溝口公認会計士事務所ブログ

京都在住、大阪で活動している公認会計士です。会計監査、内部監査代行、内部統制の構築・改善業務、IPO支援業務、原価計算制度構築・改善業務、企業価値算定業務等のコンサルティング業務を中心に活動する傍ら、グロービス経営大学院大学でアカウンティングの講師もしています。日頃の業務の中で気づいたことをブログに書いていきます。【保有資格】公認会計士(CPA)、公認内部監査人(CIA)、証券アナリスト協会検定会員(CMA)、地方監査会計技能士(CIPFA)、(元)公認情報システム監査人(CISA) 

日本企業の利益率が低い理由とは!?

bizgate.nikkei.co.jp

 

面白い記事があったので、少しコメント。

 

主張としては、

日本企業の利益率が低い(ローリターン)はローリスクによるものだから、リターンだけで(各国と)比較するべきでない。

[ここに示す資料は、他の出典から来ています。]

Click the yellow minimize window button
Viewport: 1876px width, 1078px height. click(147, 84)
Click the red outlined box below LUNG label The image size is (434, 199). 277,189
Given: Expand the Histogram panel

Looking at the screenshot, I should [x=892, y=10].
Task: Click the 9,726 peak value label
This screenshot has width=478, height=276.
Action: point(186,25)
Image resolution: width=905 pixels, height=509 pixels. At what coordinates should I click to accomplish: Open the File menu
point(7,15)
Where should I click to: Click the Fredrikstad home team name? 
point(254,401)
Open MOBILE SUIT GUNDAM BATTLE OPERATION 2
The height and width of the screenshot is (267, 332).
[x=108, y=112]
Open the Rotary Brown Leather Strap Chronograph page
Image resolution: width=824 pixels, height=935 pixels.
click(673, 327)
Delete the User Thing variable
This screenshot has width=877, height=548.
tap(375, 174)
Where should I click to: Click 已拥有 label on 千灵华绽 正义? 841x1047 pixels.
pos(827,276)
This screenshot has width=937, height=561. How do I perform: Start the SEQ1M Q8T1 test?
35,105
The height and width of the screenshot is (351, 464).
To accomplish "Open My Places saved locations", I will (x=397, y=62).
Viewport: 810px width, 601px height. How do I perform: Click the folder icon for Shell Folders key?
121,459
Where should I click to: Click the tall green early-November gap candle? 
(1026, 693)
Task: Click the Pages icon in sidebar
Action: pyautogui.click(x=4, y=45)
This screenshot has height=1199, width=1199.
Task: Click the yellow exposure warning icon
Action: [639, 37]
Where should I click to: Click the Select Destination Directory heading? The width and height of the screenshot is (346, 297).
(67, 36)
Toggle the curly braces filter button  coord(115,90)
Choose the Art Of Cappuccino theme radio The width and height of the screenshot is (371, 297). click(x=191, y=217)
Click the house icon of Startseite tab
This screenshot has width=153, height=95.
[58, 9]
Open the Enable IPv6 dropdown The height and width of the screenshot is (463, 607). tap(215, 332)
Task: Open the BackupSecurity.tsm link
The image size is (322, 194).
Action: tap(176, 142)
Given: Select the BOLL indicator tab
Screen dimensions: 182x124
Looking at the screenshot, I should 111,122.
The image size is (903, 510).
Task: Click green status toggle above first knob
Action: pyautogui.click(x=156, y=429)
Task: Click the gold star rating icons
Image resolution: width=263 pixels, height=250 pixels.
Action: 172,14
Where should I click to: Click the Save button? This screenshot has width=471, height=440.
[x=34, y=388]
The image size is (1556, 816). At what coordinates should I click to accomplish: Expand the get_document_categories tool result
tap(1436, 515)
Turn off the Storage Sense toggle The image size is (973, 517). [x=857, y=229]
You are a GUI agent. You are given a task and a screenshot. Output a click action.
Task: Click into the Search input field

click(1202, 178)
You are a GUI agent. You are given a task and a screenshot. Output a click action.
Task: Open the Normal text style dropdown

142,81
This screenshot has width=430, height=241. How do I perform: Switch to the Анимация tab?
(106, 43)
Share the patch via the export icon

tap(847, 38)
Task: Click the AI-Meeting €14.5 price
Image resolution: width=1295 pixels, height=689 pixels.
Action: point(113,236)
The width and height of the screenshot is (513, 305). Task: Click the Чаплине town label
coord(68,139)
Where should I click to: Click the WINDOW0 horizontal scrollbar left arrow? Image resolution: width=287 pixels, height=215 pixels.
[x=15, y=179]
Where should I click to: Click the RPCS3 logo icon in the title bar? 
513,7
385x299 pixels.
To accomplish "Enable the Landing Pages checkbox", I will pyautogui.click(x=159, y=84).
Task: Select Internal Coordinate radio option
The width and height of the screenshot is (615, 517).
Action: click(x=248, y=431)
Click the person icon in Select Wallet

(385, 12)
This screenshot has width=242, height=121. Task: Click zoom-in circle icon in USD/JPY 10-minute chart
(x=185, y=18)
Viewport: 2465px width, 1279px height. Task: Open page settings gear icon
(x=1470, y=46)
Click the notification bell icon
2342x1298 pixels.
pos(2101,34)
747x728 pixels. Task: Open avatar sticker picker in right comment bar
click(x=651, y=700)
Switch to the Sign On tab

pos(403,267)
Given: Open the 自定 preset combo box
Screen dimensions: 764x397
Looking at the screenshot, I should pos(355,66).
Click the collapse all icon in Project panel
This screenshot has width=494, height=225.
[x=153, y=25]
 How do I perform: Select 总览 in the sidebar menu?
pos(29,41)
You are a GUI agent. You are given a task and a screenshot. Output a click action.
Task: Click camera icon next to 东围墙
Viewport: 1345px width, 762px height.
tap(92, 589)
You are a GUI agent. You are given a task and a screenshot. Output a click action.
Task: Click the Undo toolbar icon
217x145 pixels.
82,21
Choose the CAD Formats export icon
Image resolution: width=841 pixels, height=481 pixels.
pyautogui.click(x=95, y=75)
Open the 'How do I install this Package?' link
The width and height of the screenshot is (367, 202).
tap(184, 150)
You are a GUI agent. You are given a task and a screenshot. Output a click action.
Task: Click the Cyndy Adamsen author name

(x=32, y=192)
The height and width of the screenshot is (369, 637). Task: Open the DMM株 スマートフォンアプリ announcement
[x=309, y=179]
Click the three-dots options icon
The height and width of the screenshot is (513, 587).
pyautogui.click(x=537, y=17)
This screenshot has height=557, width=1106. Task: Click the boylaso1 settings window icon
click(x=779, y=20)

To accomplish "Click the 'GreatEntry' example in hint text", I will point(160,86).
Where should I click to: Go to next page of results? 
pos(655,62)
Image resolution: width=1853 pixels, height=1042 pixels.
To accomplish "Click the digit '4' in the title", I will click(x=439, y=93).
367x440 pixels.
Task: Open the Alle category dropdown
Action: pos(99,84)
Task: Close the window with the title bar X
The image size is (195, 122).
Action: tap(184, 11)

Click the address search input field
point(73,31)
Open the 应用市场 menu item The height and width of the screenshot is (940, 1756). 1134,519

リスクも合わせて比較すれば日本はそれほど収益性は低くない

というものだろう。

リスクに対してより効率的にリターンを上げた、つまりシャープレシオの考え方だ。

「日本は世界38か国中、利益率の時系列ボラティリティが最も低いのです。この数値が低いということは、利益率のブレが小さいということを意味します。ROAが高くなることも少ないが、下振れも小さい。」

利益率をROE,ROAをベースに比較しているが、これら財務指標の相違の根本的な原因は主にROS(売上高利益率)にあるので、要はP/Lの利益率が低い、あるいはブレが少ないという理解。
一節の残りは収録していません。